The hill mynas are popular cage birds, well known for their ability to imitate speech. The widely distributed common hill myna is the one most frequently seen in aviculture. Unlike other domesticated birds kept as pets, the mynas are often caught from the wild and sold via traders.

The species is quite common throughout its wide geographical range, with a rapid generation time. On a worldwide scale, the IUCN thus considers the common hill myna of Least Concern. But in the 1990s, nearly 20,000 wild-caught birds were brought into the pet trade each year. In the central part of its range, G. r. intermedia populations have declined markedly, especially in Thailand, which supplied much of the thriving market. On the other hand, neighboring countries met burgeoning domestic demands due to political and socio-economic restrictions on exports. Demand for pet mynas continues to be high in Southeast Asia.

In 1992, Thailand had the common hill myna put on CITES Appendix III, to safeguard its population. In 1997, at the request of the Netherlands and the Philippines, the species was pushed higher to CITES Appendix II. The Andaman and Nicobar Islands subspecies G. r. andamanensis and (if valid) G. r. halibrecta, described as "exceedingly common" in 1874, qualified as Near Threatened in 1991. The former is no longer ubiquitous in the Nicobar Islands and the latter has a very limited range.

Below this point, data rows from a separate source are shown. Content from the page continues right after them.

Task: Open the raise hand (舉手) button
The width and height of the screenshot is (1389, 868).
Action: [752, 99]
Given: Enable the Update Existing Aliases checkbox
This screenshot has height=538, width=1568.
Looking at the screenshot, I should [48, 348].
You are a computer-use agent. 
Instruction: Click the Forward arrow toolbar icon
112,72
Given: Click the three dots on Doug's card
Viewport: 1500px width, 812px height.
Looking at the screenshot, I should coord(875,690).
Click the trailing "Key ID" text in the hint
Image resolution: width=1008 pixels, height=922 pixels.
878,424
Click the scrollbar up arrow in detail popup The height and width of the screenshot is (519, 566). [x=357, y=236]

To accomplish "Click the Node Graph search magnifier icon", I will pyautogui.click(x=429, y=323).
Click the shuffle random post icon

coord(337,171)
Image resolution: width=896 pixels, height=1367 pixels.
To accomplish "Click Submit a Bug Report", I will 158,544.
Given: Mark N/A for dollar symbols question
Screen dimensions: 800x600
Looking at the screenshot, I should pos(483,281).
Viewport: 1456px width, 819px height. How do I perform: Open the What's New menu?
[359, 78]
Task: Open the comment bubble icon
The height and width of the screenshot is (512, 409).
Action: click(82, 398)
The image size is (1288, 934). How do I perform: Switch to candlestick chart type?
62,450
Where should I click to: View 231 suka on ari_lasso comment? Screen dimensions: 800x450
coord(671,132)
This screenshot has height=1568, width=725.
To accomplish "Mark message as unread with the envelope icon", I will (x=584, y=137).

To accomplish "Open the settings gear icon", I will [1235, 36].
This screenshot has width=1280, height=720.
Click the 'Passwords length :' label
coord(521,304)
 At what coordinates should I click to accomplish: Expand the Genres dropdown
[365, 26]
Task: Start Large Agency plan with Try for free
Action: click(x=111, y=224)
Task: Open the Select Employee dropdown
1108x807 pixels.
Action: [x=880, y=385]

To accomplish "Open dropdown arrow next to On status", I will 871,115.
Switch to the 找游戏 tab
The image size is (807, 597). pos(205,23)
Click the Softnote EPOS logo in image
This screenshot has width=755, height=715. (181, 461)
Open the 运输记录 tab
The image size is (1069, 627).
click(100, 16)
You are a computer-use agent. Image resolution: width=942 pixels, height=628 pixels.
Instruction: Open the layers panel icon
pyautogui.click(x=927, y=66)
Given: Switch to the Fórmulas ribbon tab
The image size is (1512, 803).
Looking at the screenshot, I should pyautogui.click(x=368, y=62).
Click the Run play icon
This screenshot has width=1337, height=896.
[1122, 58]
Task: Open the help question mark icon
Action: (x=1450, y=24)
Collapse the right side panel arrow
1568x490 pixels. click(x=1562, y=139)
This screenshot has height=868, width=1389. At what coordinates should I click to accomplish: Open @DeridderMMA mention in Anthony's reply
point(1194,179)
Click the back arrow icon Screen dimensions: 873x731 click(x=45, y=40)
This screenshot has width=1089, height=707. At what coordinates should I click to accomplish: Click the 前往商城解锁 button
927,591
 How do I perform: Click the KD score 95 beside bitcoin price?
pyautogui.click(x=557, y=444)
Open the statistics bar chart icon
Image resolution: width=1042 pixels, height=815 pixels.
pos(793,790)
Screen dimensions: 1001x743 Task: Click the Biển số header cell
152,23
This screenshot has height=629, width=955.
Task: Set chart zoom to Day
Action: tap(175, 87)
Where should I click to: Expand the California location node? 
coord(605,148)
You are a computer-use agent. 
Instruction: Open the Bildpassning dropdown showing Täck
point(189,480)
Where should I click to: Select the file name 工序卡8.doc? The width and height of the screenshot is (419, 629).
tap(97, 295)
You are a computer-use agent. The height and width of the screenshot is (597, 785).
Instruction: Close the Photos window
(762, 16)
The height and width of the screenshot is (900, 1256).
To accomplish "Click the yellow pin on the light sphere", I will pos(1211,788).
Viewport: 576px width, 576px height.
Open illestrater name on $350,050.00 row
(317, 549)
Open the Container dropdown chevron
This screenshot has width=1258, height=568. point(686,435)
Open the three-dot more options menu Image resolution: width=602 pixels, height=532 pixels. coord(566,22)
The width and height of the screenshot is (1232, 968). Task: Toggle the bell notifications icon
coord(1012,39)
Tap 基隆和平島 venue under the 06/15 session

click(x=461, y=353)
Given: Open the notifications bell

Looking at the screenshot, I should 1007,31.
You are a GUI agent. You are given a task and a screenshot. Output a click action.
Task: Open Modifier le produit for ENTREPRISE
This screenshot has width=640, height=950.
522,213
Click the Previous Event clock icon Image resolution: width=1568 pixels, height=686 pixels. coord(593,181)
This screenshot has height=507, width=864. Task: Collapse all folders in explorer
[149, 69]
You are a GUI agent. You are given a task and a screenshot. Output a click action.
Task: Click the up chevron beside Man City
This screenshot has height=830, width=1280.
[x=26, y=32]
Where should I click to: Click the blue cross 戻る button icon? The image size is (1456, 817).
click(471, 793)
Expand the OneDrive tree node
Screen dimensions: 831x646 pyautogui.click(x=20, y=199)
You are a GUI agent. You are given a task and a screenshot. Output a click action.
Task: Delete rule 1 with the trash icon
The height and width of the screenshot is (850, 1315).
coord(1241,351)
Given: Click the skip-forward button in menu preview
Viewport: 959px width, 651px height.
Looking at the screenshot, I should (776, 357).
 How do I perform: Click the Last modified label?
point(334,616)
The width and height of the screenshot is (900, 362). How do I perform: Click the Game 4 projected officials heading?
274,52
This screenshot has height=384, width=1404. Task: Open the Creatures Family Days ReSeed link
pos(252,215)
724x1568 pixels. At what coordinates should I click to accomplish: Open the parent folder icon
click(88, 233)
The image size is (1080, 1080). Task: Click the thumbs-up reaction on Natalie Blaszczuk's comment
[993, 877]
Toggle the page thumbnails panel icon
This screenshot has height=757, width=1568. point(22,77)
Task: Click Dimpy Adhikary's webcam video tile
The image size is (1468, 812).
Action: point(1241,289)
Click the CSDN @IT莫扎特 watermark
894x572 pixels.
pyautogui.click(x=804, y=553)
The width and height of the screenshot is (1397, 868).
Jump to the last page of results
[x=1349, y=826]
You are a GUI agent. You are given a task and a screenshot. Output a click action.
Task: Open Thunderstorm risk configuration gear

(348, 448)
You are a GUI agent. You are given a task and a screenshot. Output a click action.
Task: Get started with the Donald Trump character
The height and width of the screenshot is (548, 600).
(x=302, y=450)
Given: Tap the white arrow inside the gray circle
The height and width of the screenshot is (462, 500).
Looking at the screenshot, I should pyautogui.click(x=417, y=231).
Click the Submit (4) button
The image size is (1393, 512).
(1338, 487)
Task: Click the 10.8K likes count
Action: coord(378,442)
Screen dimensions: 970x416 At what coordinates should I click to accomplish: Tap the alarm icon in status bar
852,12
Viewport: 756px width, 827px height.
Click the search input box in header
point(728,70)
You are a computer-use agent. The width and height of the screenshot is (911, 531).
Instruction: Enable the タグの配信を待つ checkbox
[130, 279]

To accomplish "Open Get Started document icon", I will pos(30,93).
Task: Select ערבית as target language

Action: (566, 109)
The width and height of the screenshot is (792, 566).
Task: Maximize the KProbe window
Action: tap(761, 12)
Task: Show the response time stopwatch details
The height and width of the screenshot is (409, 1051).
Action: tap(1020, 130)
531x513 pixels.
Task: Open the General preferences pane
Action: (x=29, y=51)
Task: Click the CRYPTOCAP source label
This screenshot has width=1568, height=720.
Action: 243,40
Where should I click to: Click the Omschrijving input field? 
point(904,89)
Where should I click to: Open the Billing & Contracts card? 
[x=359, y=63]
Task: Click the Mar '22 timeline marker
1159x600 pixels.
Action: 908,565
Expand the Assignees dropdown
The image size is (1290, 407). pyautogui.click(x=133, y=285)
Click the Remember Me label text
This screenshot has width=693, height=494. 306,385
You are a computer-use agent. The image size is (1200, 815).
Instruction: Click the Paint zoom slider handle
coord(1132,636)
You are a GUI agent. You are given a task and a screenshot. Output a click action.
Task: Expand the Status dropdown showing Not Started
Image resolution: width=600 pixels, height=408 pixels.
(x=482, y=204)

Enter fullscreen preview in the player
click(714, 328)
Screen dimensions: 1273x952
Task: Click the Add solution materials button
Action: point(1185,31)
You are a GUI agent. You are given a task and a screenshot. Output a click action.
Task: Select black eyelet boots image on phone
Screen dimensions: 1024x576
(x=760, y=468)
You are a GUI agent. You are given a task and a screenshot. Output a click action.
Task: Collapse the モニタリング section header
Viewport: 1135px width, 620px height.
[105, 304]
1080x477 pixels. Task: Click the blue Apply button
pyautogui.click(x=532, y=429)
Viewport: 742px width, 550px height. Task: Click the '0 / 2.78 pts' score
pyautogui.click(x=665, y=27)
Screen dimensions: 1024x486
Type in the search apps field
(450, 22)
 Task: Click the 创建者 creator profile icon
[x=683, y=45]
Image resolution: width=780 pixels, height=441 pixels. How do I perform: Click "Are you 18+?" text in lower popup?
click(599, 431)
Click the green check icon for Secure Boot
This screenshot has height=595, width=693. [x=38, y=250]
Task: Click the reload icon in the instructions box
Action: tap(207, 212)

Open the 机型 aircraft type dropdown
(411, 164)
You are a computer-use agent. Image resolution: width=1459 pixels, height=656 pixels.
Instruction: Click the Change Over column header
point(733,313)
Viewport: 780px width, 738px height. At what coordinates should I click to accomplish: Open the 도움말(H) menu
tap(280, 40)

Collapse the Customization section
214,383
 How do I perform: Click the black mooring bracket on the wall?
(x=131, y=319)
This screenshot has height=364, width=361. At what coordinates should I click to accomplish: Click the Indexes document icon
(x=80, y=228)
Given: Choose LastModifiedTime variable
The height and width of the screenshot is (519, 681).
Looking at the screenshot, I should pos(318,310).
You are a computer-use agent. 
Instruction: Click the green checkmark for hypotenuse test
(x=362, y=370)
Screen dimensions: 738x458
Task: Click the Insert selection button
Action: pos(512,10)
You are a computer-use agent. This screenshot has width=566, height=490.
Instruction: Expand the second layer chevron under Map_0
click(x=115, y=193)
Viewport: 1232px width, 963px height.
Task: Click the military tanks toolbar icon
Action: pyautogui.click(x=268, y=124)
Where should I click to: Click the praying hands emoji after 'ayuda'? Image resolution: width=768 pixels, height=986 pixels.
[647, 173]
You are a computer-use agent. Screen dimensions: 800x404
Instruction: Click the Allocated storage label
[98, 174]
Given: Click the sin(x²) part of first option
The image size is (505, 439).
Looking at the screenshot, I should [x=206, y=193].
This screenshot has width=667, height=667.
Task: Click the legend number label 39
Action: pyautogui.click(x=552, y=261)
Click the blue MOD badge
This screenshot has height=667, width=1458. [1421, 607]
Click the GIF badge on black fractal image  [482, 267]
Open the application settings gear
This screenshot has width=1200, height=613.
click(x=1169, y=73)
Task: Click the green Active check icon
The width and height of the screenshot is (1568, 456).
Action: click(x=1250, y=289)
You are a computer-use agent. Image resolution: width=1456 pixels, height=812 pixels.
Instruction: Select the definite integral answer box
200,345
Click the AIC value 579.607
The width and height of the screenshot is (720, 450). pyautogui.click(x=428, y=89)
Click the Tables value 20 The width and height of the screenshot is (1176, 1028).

Elsewhere, such as in the Philippines and Laos, the decline has been more localized. It is also becoming increasingly rare in the regions of northeastern India due to capture of fledged birds for the illegal pet trade. In the Garo Hills region, locals make artificial nests of a split-bamboo framework covered with grass, and put them up in accessible locations. This protects the mynas from habitat destruction while also controlling the local population. In recent years however, there has been a spike in demand for pet mynas in India despite it being illegal.